VOTRE OBJECTIF → D'après l'extrait consacré à la présidence de Kaïs Saïed, quelle part des Tunisiens a boycotté la constitution ?

Ce que l’on peut d’ores et déjà mettre à l’actif du Président tunisien Kaïs Saïed — ou du moins ce qu’Histoire en retiendra probablement — c’est qu’il a réussi à vassaliser la Tunisie au service des généraux algériens en deux temps trois mouvement.

Son accueil, officiel et protocolaire, à l’occasion de la Ticad 8, du chef des séparatistes du Polisario a aligné la Tunisie sur une thèse que l’Algérie n’a pas réussi à vendre en 45 ans, à savoir celle de la création au Maghreb d’un 6ème Etat, un fail state, et l’amputation du Maroc du 1/3 de son territoire national.

Sur ce dossier la Tunisie a toujours navigué à vue, avec une diplomatie habile et inspirée, sans vouloir susciter l’ire d’aucun de ses puissants voisins. Malgré la pression d’Alger parfois irrésistible, malgré Gafsa en 1980, malgré les coups tordus sous couvert de terrorisme islamiste dans le mont Chaambi, malgré une invasion d’espions algériens sur tout le territoire du pays et dans tous les secteurs, la Tunisie avait tenu bon.

Tout ce capital de lutte permanente pour l’indépendance, l’autonomie et la souveraineté de la Tunisie, a été dilapidé par un Président à la légitimité contestable, à la trajectoire illisible et à l’attachement au droit — un comble pour un professeur de droit constitutionnel — à géométrie variable. Il vient de transformer la Tunisie en la 49ème Wilaya d’Algérie. Cette soumission à un protectorat algérien ne se fera pas sans conséquences.

Si on ajoute à cela le démantèlement systématique des acquis du printemps arabe — et même certains acquis du bourguibisme—, la dissolution du parlement, l’institution d’une justice d’exception, l’installation d’un pouvoir autocratique sans contre-pouvoir démocratiques par biais d’une constitution boycottée par 70% des Tunisiens, la boucle est bouclée.

EXTRAITS DU MATÉRIEL →
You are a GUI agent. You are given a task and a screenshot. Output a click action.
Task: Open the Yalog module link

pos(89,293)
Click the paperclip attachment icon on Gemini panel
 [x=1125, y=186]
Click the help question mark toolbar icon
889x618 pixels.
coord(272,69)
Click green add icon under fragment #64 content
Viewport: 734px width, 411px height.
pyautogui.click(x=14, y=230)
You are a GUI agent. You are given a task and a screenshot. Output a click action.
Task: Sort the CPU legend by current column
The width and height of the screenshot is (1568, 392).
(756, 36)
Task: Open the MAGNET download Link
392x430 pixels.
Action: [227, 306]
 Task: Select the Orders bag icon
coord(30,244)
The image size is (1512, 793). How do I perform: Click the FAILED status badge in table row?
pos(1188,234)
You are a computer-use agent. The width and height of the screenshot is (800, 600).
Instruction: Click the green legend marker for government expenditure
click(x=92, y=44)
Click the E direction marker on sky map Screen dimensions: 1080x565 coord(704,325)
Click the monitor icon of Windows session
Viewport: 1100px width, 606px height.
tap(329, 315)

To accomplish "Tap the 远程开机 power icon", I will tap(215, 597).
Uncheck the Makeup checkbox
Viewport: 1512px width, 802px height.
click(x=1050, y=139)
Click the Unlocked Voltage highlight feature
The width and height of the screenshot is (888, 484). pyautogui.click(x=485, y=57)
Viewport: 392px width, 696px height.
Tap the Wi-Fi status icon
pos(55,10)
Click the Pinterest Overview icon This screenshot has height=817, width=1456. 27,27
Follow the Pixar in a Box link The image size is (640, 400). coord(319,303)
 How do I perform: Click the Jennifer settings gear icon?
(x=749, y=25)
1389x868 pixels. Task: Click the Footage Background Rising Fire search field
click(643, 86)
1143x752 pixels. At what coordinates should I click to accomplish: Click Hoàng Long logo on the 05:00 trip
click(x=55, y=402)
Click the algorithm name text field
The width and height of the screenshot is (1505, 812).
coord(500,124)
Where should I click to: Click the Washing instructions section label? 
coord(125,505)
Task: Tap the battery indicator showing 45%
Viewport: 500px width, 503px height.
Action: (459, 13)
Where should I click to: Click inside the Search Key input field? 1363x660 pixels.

RÉSULTAT ATTENDU → 70 % des Tunisiens.